Indicadores recentes de atividade econômica apontam que a economia global começa a desacelerar em 2025, com sinais de enfraquecimento nas principais regiões — Estados Unidos, Europa e Ásia — e pressões comerciais que já se espalham da indústria para o setor de serviços, segundo reportagem da Veja.
De acordo com projeções de organismos internacionais, o crescimento global deve moderar substancialmente neste ano e no próximo. O Fundo Monetário Internacional (FMI) estima que a expansão mundial cairá para cerca de 3,2 % em 2025 e 3,1 % em 2026, com economias avançadas crescendo em torno de 1,5 %, enquanto mercados emergentes e em desenvolvimento se mantêm acima de 4 %. Relatórios da Organização para Cooperação e Desenvolvimento Econômico (OCDE) também apontam uma tendência de desaceleração, com atividades industriais e comércio internacional pressionados pela política tarifária e pela incerteza sobre políticas públicas.
O aumento de barreiras comerciais e tarifas elevadas, especialmente após medidas tarifárias implementadas por grandes economias, tem contribuído para reduzir o dinamismo do comércio e criar custos adicionais para empresas e consumidores.
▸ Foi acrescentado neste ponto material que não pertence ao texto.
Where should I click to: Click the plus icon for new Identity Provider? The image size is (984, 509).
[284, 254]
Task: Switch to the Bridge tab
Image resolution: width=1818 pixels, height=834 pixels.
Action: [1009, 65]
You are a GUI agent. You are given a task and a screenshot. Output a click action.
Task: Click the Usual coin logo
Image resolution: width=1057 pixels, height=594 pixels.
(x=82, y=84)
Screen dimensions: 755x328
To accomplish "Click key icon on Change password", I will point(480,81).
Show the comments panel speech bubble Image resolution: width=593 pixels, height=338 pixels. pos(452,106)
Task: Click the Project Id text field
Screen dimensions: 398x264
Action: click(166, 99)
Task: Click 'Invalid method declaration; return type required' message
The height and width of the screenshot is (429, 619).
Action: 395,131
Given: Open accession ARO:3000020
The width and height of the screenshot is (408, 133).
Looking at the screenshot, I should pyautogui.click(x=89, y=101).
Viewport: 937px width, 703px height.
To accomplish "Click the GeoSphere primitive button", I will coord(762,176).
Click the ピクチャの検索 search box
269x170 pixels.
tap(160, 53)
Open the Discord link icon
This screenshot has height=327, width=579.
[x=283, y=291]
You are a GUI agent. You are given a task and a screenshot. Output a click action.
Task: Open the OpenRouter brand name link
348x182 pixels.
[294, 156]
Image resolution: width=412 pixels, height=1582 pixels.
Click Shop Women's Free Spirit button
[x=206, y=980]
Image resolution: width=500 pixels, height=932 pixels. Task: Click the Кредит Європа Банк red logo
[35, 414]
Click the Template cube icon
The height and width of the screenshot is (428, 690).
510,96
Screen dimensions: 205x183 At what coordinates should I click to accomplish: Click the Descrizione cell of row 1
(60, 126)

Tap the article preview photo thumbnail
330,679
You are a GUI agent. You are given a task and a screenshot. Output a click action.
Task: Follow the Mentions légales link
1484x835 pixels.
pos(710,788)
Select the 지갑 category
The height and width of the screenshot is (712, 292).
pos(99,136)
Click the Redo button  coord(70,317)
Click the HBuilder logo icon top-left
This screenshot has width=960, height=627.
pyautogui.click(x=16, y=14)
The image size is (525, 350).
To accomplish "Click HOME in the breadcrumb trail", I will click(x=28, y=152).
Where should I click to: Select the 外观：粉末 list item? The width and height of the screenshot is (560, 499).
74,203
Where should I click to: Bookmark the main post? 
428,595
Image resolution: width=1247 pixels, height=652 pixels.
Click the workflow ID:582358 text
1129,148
Essas tarifas, resistências às cadeias de abastecimento global e a incerteza relacionada a conflitos geopolíticos tendem a puxar para baixo os investimentos e as trocas comerciais, afetando setores além da indústria manufatureira.
Relatórios de consultorias internacionais também destacam que o cenário de tensões geopolíticas e choques na oferta global contribuiu para um quadro mais frágil, com empresas enfrentando maior volatilidade e custos crescentes de produção e logística.
A combinação desses fatores tem levado a revisões para baixo nas perspectivas de crescimento em várias regiões, com economias altamente integradas ao comércio global — como a União Europeia — projetando taxas de expansão abaixo dos níveis pré-pandêmicos.
Especialistas alertam que essa desaceleração pode ter efeitos de longo prazo caso as barreiras comerciais se mantenham elevadas e a incerteza política continue a afetar decisões de investimento, consumismo e emprego em escala internacional.
Em suma, 2025 se configura como um ano de transição para um crescimento global mais moderado, em que tarifas, custos e fatores geopolíticos desempenham um papel tão relevante quanto os fatores tradicionais de oferta e demanda.